The problem:
Revise the items below, replacing "hamburger menu" with "navigation menu" and leaving everything else unchanged. Leave the pictures out of your answer.

==== Recorded data ====

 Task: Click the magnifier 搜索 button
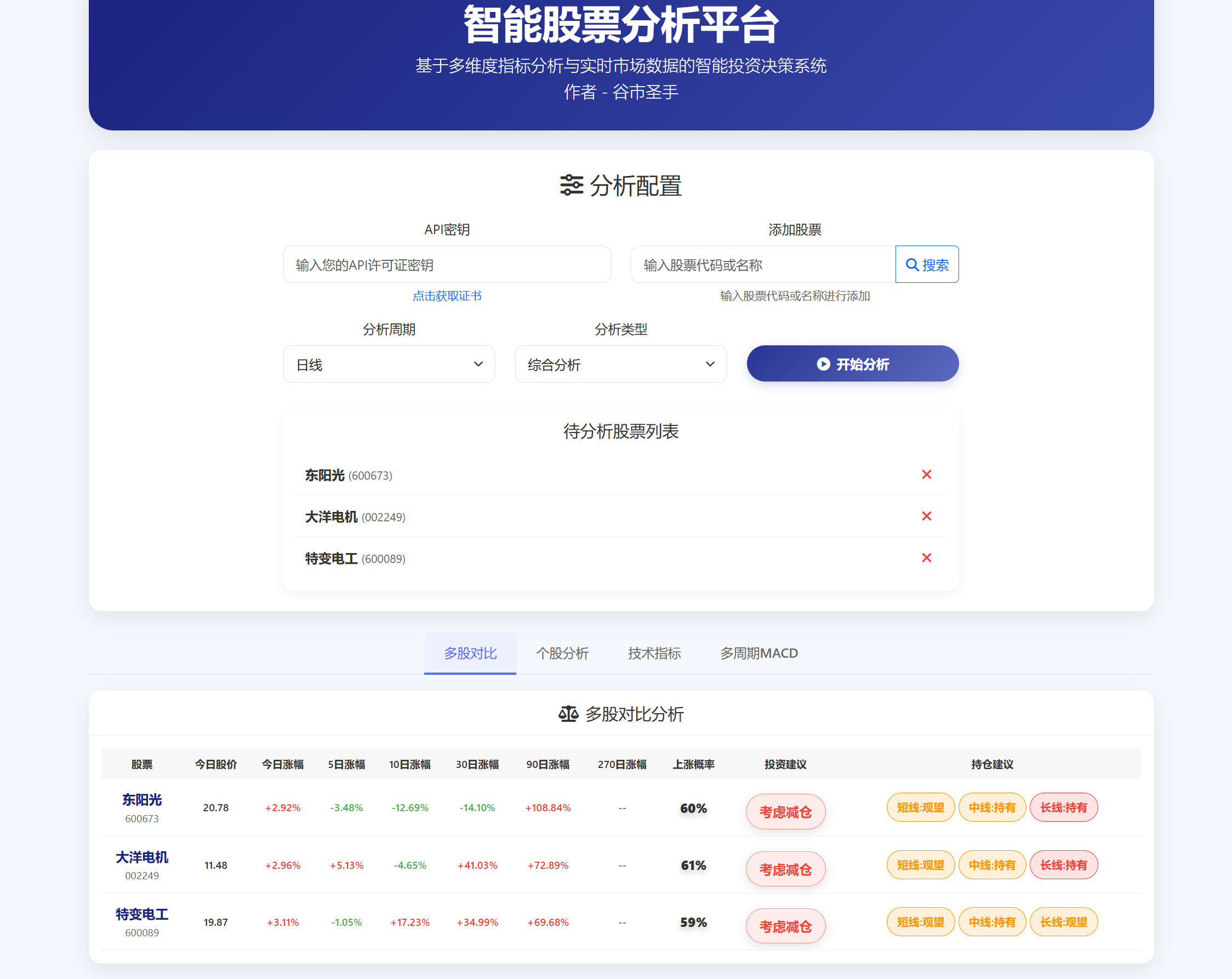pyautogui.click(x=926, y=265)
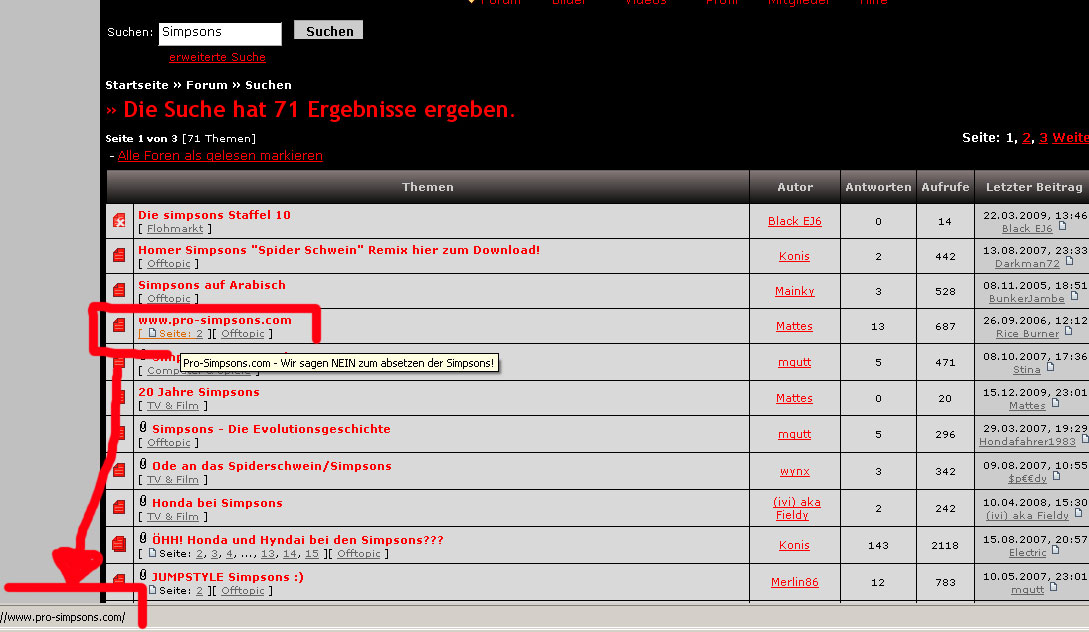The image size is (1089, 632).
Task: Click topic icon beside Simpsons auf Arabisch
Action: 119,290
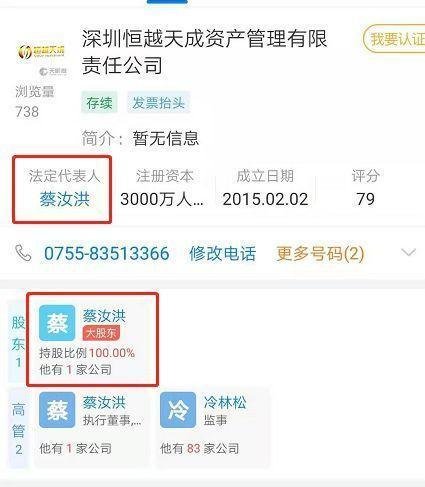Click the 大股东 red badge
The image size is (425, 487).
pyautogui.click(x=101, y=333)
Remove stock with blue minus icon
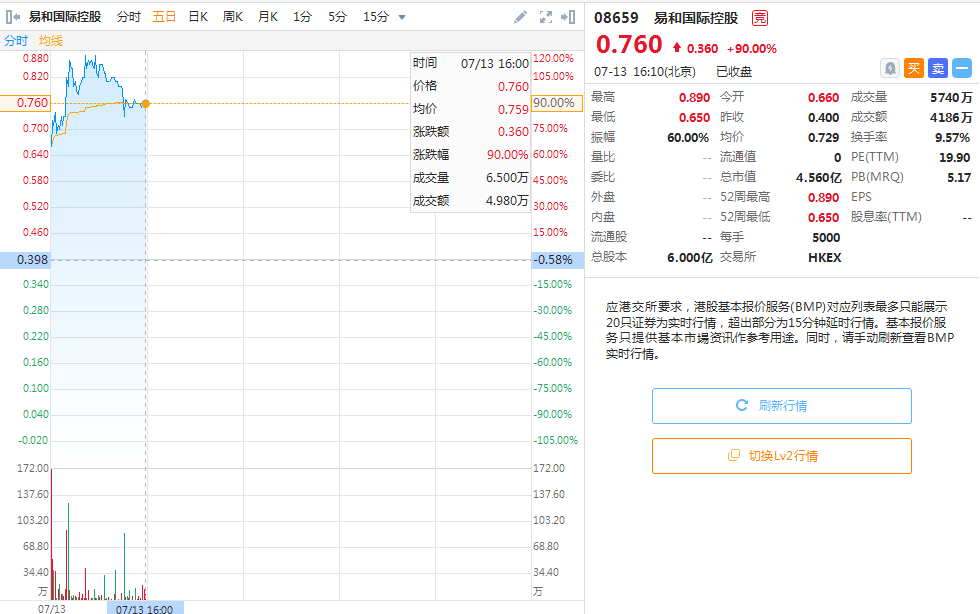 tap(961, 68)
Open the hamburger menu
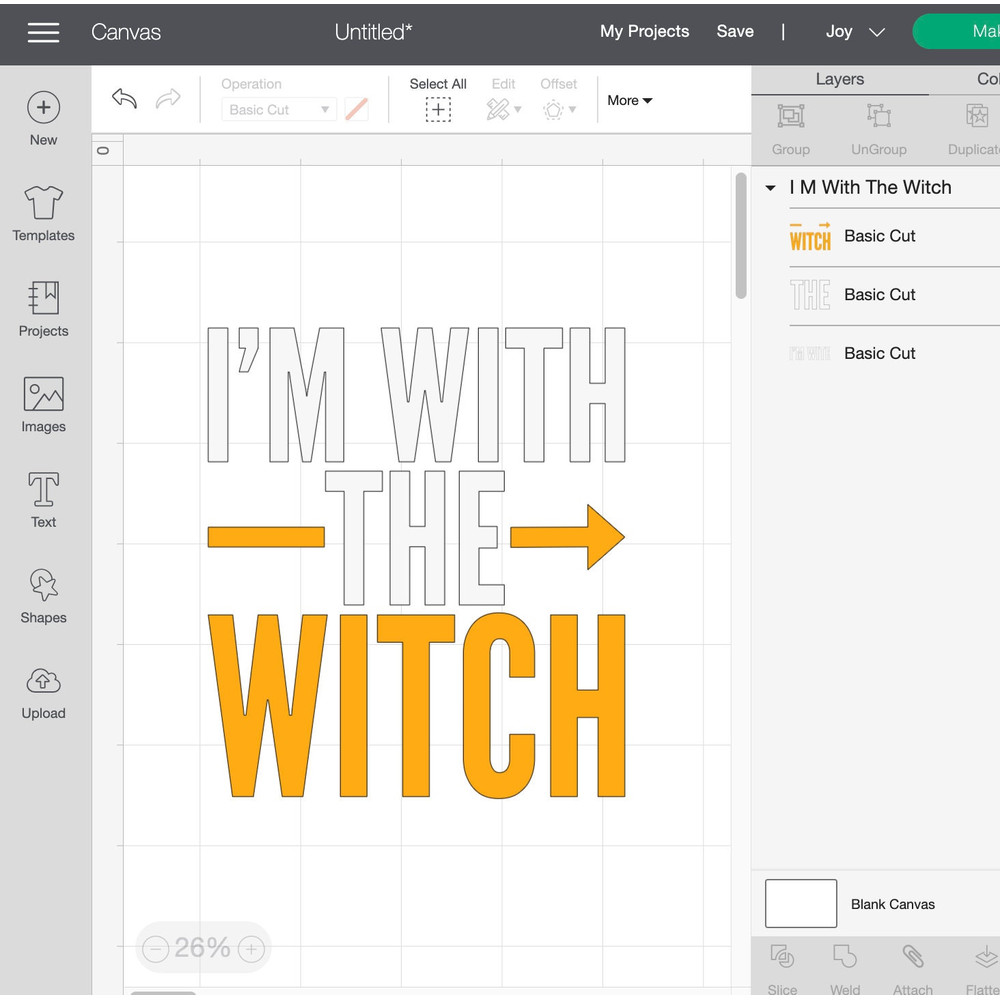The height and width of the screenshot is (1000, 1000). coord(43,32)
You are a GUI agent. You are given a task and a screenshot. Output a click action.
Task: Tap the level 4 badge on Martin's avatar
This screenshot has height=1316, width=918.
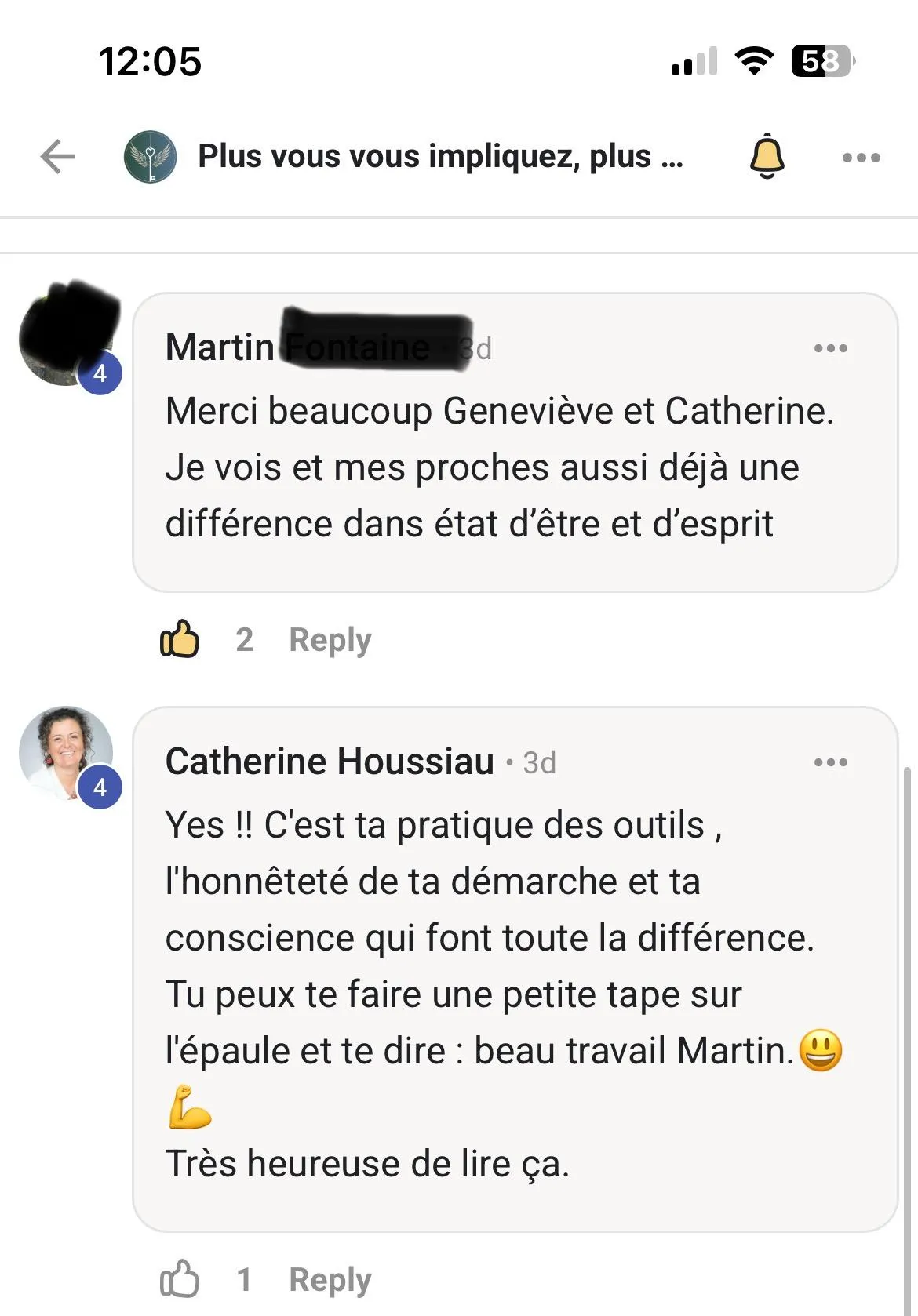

====

Solution for this exercise:
 Task: Click the magnifier 搜索 button
pyautogui.click(x=926, y=265)
The image size is (1089, 632).
Task: Click topic icon beside Simpsons auf Arabisch
Action: 119,290
Click the 大股东 red badge
The image size is (425, 487).
pyautogui.click(x=101, y=333)
Remove stock with blue minus icon
 tap(961, 68)
Open the navigation menu
The height and width of the screenshot is (1000, 1000). coord(43,32)
You are a GUI agent. You are given a task and a screenshot. Output a click action.
Task: Tap the level 4 badge on Martin's avatar
This screenshot has height=1316, width=918.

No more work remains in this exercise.